Now 8-12-2 in 2022, Washington erased a 3-1 deficit before falling 5-3 to the Maple Leafs. It was another combination of a poor start and not having enough left in the tank to finish the job after making up for that poor start.
"It feels like it's been that way for a while," Caps center Lars Eller told "The Sports Junkies" on Thursday morning. "There's been so many games where we hadn't had a great start then we battled back from a one or two goal deficit to tie up the game and then either in overtime or the last five minutes we end up letting in a goal and losing the game and losing one or two points. That's been happening consistently too much over the past two months I think."
Eller said he couldn't explain the reasons for these home struggles, but when those types of losses happen at home like his recent stretch, it can wear on the players.
"It's hard. You don't leave the rink with a good feeling.

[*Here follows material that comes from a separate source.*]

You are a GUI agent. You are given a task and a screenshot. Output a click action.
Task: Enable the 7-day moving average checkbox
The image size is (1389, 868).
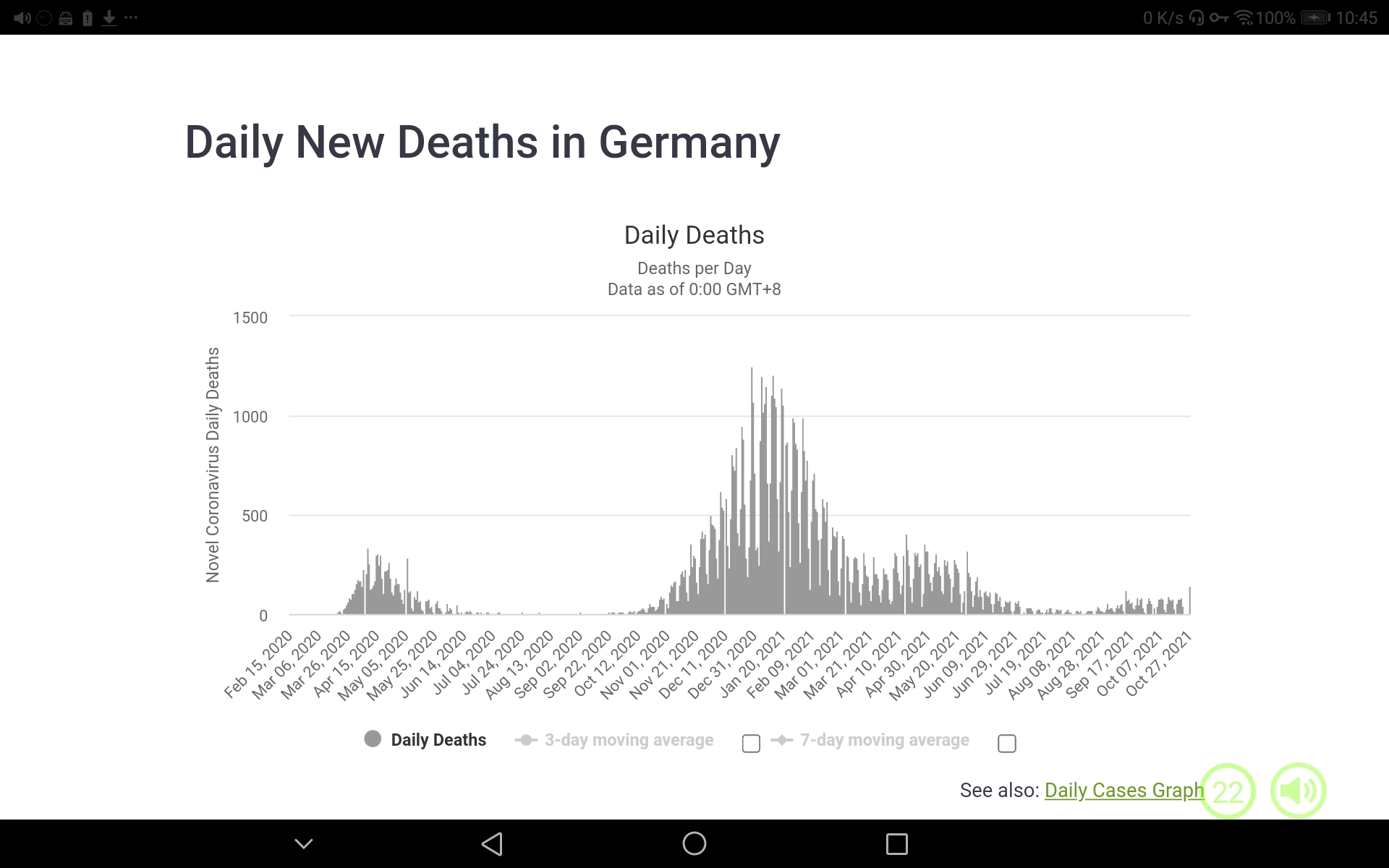1006,744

You're pissed and frustrated. Yeah, it's not a good feeling at all," Eller said.
He added: "It has a psychological effect to it. The timing with a lot of these goals are hard, like you said with letting one in with a second left. You played even for 19 minutes 59 seconds and then you let up a goal and you leave that period with not as good a feeling as would have otherwise. The timing of these goals have been tough on us."
With Toronto's Justin Holl scoring with two seconds left in the first period to make it 3-1 and Philadelphia's Claude Giroux scoring 11 seconds into Saturday's loss, the timing of these goals given up will certainly be a priority to clean up. While all this is demoralizing, Eller's confident the Caps have what it takes to turn it around.
"At the same time, we're such an experienced and veteran group that we're not going to get too down on ourselves either. You have to stay leveled psychologically...I'm not worried, but at the same time I know we have to start getting better. I know we have it within our room and within our team that we are much better than our record indicates the last two months, but we have to start showing it on the ice."
To break this skid, Washington welcomes the Carolina Hurricanes, whose 79 points has them atop the Eastern Conference. It'll be quite the challenge to fix these problems against a team that's loaded from top to bottom.
"They have a very balanced team. They have top-notch goaltending, they have very good defensemen that are part of the offense. I feel like they attack with five guys and they defend with five guys," Eller said. "They're very fast. They go from defense to offense very easy. Moving the puck and the way they skate, they're up there with the very best, if not the best. They have four very good lines."